If you are seeking custody of your child, your goal is to present to the judge facts and evidence to support the argument that the child’s best interests are upheld by awarding full custody to you rather than to your child’s other parent. Therefore, it is essential that you work closely with your attorney to persuade the court that living with you is in the “best interests” of your child.  There are several steps that you can take to convince the court that it is in the child’s best interests to live with you. First, you and your attorney must fully utilize the civil discovery process, which provides you with an opportunity to uncover evidence to show that the other parent is unable to satisfy the best interests standards and cannot provide the child with the required guidance, nurture and maintenance.  For example, you may request employment records to demonstrate that the other parent does not have a steady employment history.  In addition, you may also request records from the state child welfare agency to show prior abuse or neglect by the other parent.  Furthermore, you may request a criminal background check to reveal any history of criminal activity.  Finally, if you believe the other parent is involved with drugs, you may request drug testing or other records that reveal a history of substance abuse.

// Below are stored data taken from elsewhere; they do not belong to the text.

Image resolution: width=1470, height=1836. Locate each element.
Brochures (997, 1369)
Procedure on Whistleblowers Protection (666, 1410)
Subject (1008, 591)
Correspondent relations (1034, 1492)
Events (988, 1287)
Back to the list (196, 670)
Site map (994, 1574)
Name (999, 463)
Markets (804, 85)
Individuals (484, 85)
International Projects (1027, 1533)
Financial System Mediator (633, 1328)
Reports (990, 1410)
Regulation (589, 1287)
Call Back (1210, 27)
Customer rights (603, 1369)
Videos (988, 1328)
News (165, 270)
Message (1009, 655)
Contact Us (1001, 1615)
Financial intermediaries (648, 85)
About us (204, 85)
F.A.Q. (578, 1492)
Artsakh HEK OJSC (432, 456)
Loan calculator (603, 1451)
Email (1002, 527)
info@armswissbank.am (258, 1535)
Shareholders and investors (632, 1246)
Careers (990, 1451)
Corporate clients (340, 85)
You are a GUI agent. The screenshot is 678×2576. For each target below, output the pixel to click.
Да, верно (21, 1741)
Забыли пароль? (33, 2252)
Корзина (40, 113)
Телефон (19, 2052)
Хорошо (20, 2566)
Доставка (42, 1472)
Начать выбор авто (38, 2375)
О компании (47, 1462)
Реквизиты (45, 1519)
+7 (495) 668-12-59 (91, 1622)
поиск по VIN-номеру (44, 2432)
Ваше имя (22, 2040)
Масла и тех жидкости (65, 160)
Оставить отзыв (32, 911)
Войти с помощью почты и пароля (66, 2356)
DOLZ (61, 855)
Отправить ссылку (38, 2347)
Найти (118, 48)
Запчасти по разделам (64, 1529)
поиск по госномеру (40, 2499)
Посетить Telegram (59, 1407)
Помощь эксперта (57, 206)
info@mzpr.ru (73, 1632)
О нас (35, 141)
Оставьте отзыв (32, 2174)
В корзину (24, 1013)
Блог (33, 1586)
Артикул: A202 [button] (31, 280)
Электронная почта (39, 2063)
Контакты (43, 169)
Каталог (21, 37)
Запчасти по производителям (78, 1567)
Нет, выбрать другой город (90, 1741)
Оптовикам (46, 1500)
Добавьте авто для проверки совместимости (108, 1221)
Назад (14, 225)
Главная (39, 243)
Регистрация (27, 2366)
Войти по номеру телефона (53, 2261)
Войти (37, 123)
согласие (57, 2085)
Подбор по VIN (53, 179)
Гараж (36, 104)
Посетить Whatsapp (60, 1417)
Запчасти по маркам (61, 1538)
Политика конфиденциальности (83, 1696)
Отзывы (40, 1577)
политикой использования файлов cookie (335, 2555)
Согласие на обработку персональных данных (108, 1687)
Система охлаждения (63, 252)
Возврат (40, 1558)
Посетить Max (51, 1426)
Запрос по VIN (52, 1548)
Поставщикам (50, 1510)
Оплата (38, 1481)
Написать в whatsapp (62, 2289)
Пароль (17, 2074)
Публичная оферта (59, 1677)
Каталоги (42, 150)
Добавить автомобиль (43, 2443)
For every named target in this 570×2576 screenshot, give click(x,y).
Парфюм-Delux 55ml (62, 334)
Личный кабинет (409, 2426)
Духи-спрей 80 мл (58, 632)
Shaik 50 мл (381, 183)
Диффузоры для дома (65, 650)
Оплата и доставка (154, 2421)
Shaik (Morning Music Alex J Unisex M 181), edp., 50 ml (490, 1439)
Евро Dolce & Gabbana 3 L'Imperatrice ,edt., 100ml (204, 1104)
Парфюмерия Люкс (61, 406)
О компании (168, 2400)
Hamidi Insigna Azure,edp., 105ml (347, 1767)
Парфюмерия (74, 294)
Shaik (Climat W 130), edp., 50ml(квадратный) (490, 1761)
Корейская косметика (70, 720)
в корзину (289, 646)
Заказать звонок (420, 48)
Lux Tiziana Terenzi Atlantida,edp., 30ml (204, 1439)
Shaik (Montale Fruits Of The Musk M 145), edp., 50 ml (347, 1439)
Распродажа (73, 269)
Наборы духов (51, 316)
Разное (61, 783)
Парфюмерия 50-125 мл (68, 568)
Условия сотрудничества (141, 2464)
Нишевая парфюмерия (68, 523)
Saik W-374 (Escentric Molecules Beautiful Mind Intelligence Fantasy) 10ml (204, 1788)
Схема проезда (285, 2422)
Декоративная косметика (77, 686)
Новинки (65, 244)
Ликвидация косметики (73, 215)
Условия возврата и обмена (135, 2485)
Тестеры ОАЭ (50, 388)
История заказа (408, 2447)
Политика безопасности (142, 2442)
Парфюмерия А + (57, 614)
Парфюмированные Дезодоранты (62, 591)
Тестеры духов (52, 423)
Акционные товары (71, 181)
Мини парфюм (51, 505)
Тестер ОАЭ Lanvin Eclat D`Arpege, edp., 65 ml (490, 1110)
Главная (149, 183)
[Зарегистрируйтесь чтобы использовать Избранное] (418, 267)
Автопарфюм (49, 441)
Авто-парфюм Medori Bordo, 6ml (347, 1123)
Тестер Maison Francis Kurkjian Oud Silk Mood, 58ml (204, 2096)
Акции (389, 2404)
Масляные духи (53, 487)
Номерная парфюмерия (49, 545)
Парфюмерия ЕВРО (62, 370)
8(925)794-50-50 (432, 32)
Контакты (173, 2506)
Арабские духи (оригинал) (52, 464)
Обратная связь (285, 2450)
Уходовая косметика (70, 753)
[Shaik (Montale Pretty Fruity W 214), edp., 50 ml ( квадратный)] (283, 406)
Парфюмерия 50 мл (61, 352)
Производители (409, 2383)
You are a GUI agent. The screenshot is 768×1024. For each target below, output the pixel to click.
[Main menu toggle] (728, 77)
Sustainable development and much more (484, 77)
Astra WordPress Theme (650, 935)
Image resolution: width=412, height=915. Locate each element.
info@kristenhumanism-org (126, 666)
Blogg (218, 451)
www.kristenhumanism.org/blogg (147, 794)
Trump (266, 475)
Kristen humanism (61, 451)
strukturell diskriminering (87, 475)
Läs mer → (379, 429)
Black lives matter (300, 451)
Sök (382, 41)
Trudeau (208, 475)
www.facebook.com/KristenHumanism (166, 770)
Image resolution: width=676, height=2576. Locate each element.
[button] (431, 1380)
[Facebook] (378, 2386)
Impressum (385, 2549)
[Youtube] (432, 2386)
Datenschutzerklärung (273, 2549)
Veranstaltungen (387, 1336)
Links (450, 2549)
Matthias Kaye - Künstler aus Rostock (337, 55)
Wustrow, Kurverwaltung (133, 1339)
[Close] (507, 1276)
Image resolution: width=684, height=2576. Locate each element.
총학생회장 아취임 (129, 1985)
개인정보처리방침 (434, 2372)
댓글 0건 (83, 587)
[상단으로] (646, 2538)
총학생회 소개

In addition, although your child custody battle may be highly contentious; it is imperative that you refrain from any behavior that could adversely impact your right to custody.  Along those lines, do not speak badly about the other parent and do not interfere or obstruct your child’s relationship with the other parent.  Both of these actions will reflect badly upon you during a custody dispute.  In addition, you may often need to present witnesses that can testify to the court on your behalf about your abilities as a parent and the safety of your home.  Favorable testimony from neighbors, teachers, friends and relatives can all help to bolster your case. A court will often appoint a guardian ad litem to make a recommendation about the best custody arrangement for the child.  The function of the guardian ad litem is to represent the child in the custody dispute and he or she may observe you and your other family members in making his or her recommendation.  It is essential that you cooperate with the guardian ad litem and provide him or her with all of the information necessary to make an informed recommendation.  In addition, courts may order an evaluation by a therapist or social worker to assess what arrangement bests promotes the child’s well-being.  You should comply with all of their requests and be open and honest in answering any questions.

It is imperative to present every piece of favorable evidence in the most convincing way possible. Appellate review is very limited in this kind of litigation as the courts of appeal are unwilling to substitute their judgment of the facts for the trial judge who presided over the proceedings.